(INFORMATION GIVEN):
##############################
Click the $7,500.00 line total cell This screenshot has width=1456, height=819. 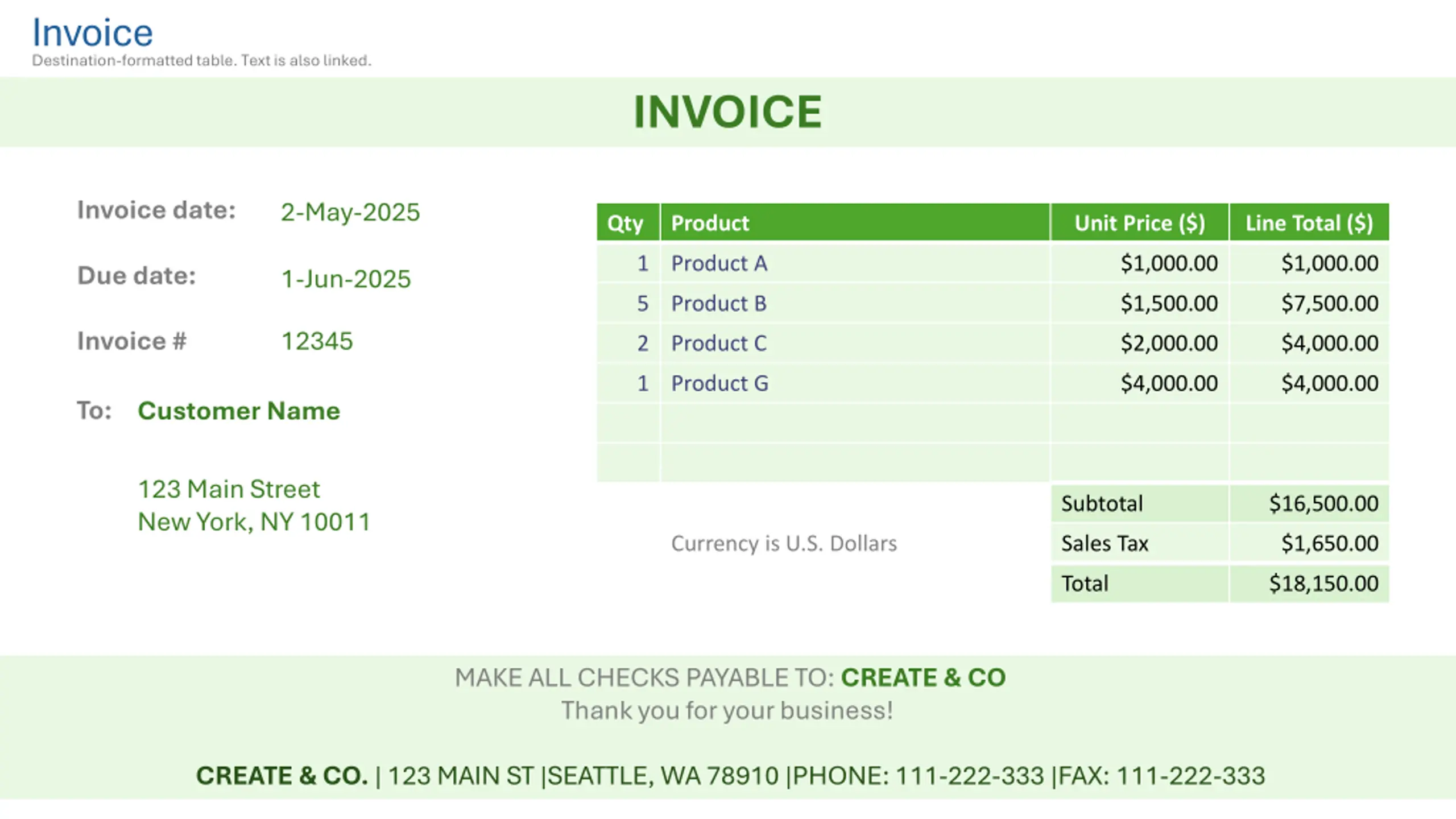click(1309, 303)
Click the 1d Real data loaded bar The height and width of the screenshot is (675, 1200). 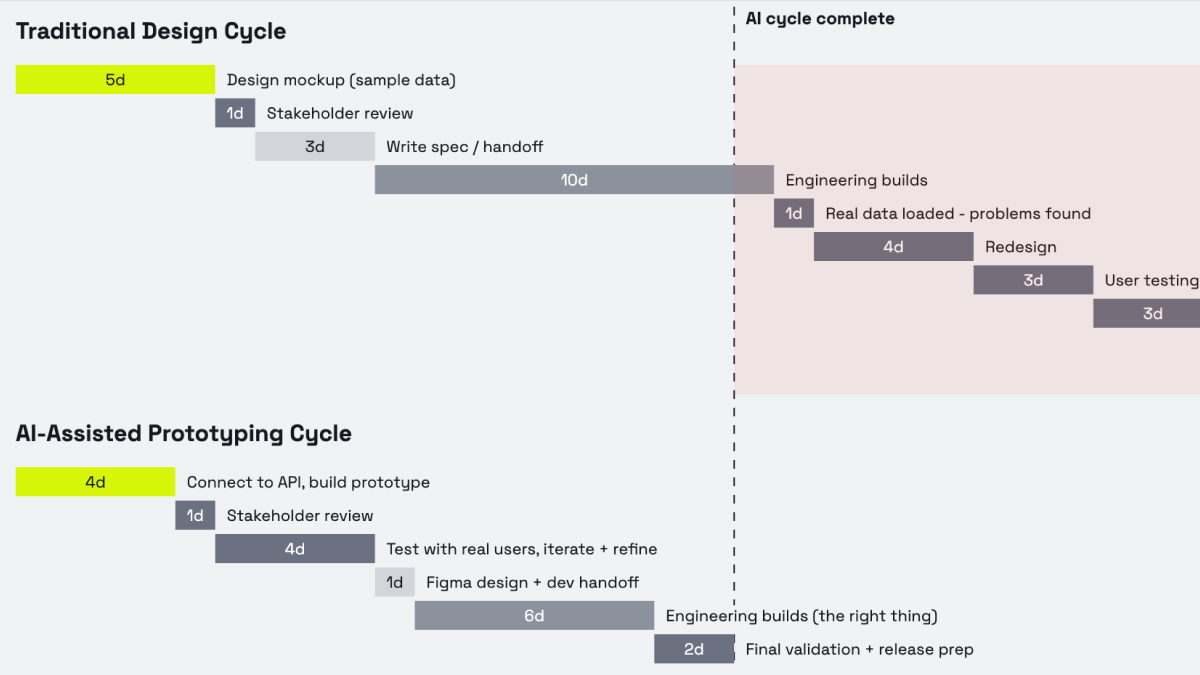coord(794,213)
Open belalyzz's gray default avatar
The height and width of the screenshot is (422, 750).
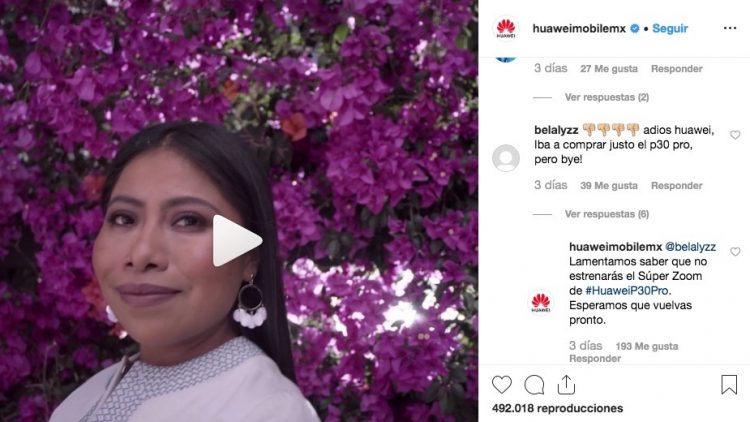pos(506,158)
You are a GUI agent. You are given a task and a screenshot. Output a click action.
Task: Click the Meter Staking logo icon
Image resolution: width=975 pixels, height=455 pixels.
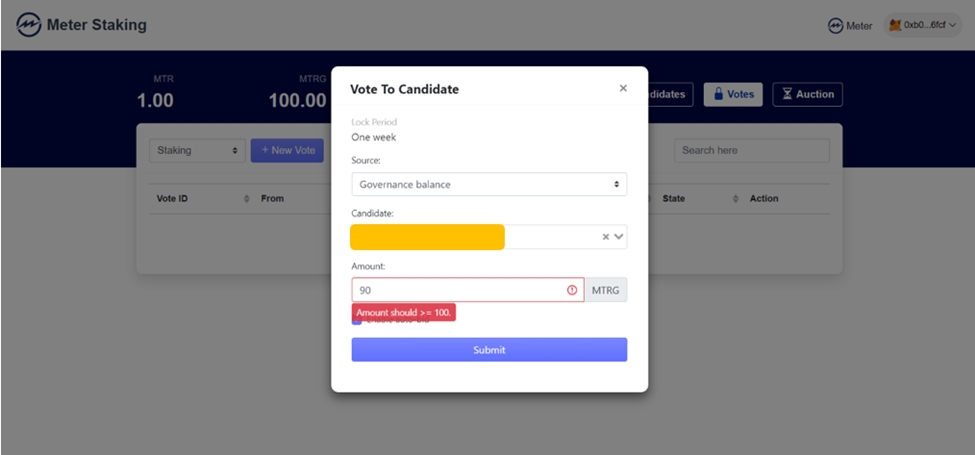coord(29,25)
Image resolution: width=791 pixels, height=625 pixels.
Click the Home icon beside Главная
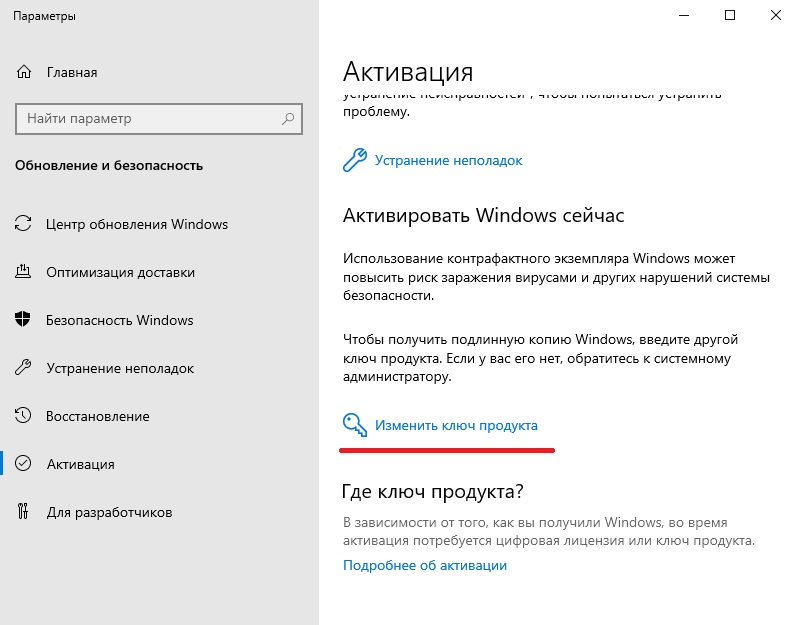(24, 72)
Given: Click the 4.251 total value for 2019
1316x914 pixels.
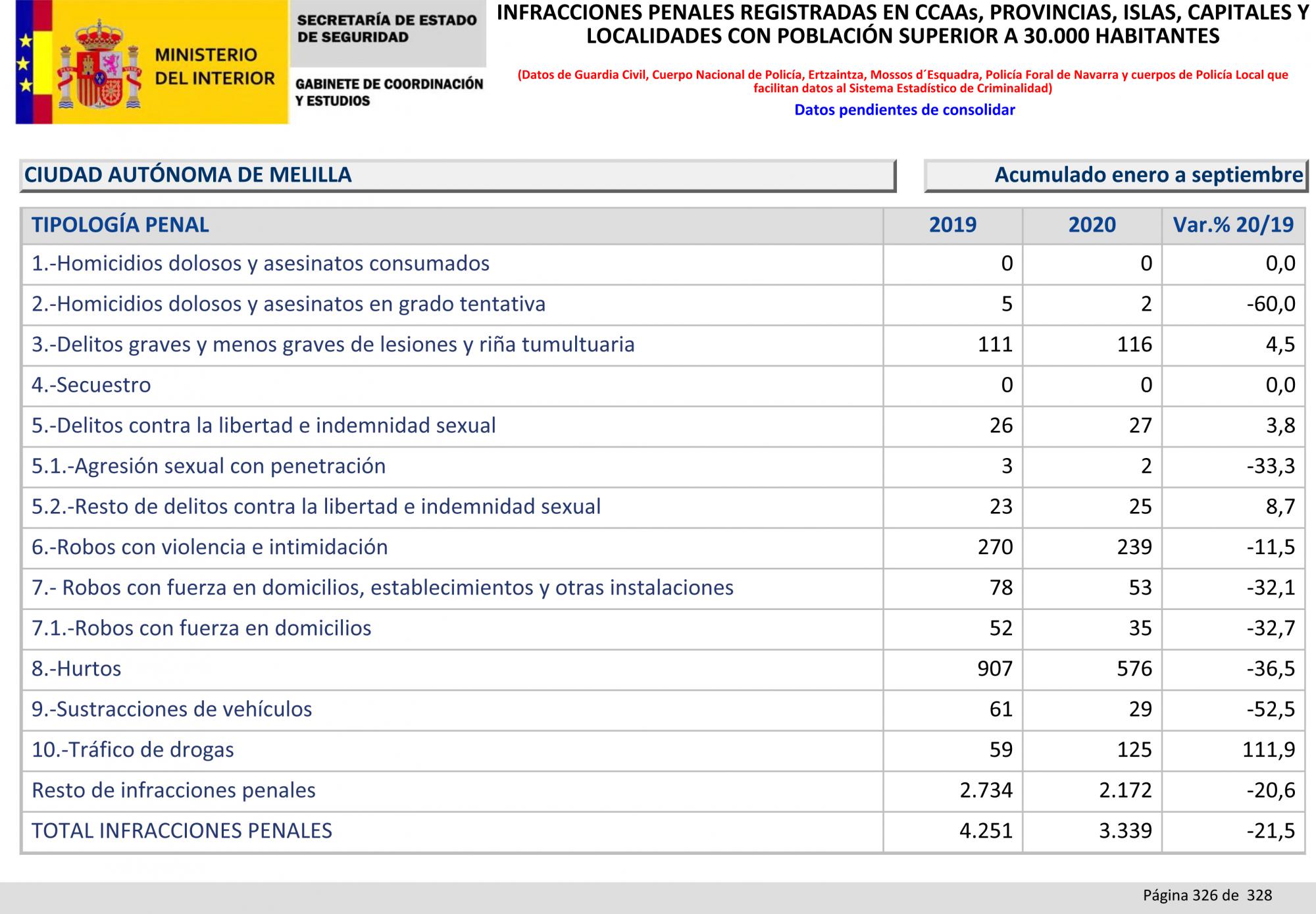Looking at the screenshot, I should (x=986, y=830).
##############################
(TASK REQUIREMENTS):
Give back an exact copy of only the lines from the one with "Given: Click the 4.251 total value for 2019" through the final line of the material, both included. Pictures do not belong in it.

(ANSWER AREA):
Given: Click the 4.251 total value for 2019
1316x914 pixels.
Looking at the screenshot, I should (x=986, y=830).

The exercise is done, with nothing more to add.